Heute ist der erste Advent, und spätestens jetzt ist auch mit viel Ignoranz klar, dass bald Weihnachten ist. Viele Jahre war mir dieser Weihnachtstrubel zuwider. Ich bin diesbezüglich jedoch nicht allein. Vielen Menschen ist dieses Vorweihnachtsgehuddel nicht angenehm. Ich persönlich bin beeinflusst durch die Weihnachtsvorbereitungen in meiner Ursprungsfamilie. Alles musste dort perfekt sein. Dazu nicht ein Adventsgesteck, sondern in jedem Raum eines, damit alles schön weihnachtlich wird, für das große »Fest der Liebe«. Vielen aus meiner Generation geht es genauso, mit unseren westdeutschen Müttern, die ihrem Job als Hausfrau nachgingen.

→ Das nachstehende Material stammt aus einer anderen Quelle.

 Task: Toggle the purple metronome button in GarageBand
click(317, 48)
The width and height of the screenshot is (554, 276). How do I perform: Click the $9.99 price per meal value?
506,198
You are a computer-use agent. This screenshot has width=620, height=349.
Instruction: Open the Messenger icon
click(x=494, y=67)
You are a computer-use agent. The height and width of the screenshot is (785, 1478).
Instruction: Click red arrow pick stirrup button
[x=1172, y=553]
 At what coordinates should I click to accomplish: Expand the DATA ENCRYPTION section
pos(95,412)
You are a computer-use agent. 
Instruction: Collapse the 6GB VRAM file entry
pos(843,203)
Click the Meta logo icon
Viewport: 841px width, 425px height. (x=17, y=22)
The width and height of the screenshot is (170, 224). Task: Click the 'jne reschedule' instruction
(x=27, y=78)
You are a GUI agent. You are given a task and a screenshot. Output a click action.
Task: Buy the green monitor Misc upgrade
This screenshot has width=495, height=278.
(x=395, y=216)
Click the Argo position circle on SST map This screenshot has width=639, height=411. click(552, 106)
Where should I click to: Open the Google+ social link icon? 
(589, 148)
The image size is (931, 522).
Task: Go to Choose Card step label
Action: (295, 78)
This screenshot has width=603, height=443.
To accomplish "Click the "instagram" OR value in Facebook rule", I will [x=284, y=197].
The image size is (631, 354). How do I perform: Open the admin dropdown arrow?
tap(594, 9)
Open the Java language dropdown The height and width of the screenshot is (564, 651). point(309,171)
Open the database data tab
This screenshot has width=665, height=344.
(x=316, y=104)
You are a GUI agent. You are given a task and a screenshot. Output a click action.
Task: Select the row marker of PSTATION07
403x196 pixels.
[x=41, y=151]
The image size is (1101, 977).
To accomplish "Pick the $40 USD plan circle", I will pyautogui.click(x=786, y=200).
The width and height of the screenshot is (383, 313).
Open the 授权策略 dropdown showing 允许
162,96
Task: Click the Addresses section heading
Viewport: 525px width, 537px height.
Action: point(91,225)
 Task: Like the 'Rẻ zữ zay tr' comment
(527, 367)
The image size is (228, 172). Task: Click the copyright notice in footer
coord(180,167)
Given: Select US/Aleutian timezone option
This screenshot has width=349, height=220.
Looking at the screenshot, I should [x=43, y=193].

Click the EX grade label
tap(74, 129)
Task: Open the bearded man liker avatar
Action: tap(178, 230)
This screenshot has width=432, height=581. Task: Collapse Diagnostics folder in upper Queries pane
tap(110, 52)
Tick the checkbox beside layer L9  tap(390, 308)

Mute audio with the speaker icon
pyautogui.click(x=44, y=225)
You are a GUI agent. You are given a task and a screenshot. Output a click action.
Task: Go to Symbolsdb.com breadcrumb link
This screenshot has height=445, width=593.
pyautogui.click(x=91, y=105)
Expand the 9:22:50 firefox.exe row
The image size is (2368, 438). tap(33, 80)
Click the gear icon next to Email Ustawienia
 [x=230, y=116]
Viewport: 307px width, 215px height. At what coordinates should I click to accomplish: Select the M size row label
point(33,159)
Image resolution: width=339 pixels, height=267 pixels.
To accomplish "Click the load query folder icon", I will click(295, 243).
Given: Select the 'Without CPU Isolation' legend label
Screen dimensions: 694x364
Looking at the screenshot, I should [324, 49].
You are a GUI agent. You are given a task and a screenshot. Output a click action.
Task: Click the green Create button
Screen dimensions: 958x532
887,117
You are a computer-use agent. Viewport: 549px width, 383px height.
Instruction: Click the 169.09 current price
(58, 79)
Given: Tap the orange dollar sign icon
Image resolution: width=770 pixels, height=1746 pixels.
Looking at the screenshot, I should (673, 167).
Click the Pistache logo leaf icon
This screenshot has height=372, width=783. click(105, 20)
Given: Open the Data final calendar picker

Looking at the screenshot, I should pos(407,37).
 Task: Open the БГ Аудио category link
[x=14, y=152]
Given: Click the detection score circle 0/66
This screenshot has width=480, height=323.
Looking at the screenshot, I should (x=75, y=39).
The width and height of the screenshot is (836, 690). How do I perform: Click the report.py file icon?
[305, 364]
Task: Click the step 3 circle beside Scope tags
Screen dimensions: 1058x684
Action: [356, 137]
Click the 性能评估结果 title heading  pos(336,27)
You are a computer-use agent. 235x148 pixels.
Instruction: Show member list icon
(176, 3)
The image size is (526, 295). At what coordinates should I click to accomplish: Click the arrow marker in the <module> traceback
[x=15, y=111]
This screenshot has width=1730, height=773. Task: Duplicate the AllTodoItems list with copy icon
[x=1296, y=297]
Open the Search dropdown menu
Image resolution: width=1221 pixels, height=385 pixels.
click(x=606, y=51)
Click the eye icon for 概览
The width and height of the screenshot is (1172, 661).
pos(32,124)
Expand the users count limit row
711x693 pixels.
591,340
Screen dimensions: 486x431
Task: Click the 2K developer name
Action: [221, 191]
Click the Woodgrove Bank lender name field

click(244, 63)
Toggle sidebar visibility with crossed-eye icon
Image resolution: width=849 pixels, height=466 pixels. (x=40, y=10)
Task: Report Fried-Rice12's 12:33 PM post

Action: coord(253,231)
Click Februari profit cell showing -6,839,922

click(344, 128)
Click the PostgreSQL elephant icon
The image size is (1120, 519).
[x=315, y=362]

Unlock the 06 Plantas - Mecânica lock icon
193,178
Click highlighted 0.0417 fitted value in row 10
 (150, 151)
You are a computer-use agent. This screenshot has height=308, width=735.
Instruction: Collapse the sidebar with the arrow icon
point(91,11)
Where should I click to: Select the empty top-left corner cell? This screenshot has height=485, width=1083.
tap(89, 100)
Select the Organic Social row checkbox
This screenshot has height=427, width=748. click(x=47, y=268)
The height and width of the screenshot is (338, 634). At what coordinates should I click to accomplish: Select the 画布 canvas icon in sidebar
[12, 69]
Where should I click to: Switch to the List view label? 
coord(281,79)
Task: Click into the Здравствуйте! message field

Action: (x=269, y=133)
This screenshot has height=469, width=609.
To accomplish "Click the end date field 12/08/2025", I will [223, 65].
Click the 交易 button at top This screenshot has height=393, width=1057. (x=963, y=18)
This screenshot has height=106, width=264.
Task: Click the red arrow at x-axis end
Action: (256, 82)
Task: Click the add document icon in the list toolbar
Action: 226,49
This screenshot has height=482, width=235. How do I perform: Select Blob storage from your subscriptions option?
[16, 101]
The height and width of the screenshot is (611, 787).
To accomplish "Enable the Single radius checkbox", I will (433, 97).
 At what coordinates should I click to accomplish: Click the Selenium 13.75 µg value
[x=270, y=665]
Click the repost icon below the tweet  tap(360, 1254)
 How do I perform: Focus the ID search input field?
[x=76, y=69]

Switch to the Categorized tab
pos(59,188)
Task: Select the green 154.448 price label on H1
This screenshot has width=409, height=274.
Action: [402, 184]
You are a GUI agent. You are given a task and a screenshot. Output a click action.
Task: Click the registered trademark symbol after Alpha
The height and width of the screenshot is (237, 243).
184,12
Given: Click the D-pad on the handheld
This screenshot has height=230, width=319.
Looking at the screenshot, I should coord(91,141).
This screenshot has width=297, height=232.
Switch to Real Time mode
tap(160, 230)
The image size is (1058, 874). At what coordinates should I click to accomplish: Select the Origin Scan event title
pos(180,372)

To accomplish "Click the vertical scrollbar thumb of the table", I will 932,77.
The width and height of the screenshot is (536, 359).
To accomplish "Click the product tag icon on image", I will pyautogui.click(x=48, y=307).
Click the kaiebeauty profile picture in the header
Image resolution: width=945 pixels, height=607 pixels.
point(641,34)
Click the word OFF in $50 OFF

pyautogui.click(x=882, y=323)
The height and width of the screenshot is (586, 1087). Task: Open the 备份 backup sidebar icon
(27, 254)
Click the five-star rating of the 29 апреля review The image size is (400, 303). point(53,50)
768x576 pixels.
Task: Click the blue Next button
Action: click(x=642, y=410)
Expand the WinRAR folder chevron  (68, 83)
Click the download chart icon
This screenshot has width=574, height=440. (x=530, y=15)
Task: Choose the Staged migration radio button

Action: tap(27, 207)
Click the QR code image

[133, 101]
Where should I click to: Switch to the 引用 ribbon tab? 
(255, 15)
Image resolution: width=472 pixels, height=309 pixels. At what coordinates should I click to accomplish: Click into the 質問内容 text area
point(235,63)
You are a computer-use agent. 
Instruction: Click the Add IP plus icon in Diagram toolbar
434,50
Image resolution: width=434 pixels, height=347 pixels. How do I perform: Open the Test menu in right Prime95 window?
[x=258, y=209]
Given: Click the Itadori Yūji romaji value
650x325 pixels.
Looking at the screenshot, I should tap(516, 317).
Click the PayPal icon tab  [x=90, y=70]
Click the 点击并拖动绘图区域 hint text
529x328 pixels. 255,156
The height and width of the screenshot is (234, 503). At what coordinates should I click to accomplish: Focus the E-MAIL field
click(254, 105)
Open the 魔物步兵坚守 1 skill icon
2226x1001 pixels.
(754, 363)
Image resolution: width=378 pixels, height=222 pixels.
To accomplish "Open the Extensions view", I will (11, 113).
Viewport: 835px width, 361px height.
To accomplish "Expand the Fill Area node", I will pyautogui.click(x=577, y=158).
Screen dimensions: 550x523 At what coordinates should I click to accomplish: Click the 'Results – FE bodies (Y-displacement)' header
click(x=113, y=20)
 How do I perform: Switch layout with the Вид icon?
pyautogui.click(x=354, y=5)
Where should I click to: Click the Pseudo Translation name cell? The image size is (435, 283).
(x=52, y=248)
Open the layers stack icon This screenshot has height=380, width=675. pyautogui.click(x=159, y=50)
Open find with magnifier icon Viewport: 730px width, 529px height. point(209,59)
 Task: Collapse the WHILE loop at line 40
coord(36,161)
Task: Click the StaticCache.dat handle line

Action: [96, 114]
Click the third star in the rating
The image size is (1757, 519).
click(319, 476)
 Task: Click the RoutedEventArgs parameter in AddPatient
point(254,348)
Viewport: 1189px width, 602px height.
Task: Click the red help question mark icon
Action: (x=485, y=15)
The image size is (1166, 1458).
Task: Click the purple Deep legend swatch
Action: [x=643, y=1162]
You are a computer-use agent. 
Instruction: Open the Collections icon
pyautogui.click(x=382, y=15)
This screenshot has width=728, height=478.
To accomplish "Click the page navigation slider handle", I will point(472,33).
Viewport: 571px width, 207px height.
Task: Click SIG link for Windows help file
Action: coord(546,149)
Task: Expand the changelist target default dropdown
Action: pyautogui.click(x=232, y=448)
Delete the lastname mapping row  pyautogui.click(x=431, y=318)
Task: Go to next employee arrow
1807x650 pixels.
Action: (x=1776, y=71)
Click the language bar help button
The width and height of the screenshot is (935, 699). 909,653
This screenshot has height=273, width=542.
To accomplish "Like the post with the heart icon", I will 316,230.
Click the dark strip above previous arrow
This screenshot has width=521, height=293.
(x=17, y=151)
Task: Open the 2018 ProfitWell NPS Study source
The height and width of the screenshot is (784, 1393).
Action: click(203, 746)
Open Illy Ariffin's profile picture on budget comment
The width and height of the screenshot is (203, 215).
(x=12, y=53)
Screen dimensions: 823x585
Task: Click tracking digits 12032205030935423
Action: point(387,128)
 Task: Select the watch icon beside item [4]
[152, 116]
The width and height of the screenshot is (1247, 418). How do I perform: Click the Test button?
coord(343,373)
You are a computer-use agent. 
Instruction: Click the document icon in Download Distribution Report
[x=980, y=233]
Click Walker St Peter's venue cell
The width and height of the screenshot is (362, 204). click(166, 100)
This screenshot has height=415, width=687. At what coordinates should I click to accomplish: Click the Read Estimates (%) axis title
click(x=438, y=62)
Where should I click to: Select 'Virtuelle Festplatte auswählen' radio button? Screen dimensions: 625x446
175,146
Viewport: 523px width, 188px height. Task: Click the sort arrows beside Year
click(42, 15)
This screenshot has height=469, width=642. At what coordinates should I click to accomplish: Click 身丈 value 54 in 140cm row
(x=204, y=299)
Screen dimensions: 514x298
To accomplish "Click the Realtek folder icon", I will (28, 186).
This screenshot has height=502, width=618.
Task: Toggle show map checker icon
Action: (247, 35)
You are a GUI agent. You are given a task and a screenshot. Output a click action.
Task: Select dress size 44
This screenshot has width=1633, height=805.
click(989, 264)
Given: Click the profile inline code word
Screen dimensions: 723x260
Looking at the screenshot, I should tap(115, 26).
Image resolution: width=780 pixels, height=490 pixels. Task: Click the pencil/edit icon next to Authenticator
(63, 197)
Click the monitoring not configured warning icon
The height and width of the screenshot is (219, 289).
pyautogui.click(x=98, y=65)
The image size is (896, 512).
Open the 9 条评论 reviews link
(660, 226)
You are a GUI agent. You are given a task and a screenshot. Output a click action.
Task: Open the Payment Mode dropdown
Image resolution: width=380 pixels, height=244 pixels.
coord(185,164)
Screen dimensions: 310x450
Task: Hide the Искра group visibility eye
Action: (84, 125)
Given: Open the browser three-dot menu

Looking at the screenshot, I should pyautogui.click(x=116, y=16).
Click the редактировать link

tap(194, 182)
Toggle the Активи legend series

Natürlich gab es in meinem Umfeld auch Familien, die immer ein richtig großes Weihnachtsfest feierten, oft der Familientreff des Jahres. In unserer kleinen Familie war das nicht so. Alle sahen sich sowieso jeden Tag. So hatte das Weihnachtsfest selten richtige Herzlichkeit und die Weihnachtsvorbereitungen waren oft mehr mit selbst gemachtem Stress und Gerädertheit verbunden, als mit Gelassenheit und Freude. Die Familien mit vielen Geschwistern der Kinder und Eltern habe ich immer beneidet. Bei ihnen war vieles sichtbar weit weg vom Perfektionismus, was bei den vielen Personen auch gar nicht anders gehen konnte. Bei uns war es anders. Bei uns war alles schön. Scheinbar. So hab ich die Weihnachtsvorbereitungen und das Weihnachtsfest in meiner Kindheit und Jugend nicht in positiver Erinnerung.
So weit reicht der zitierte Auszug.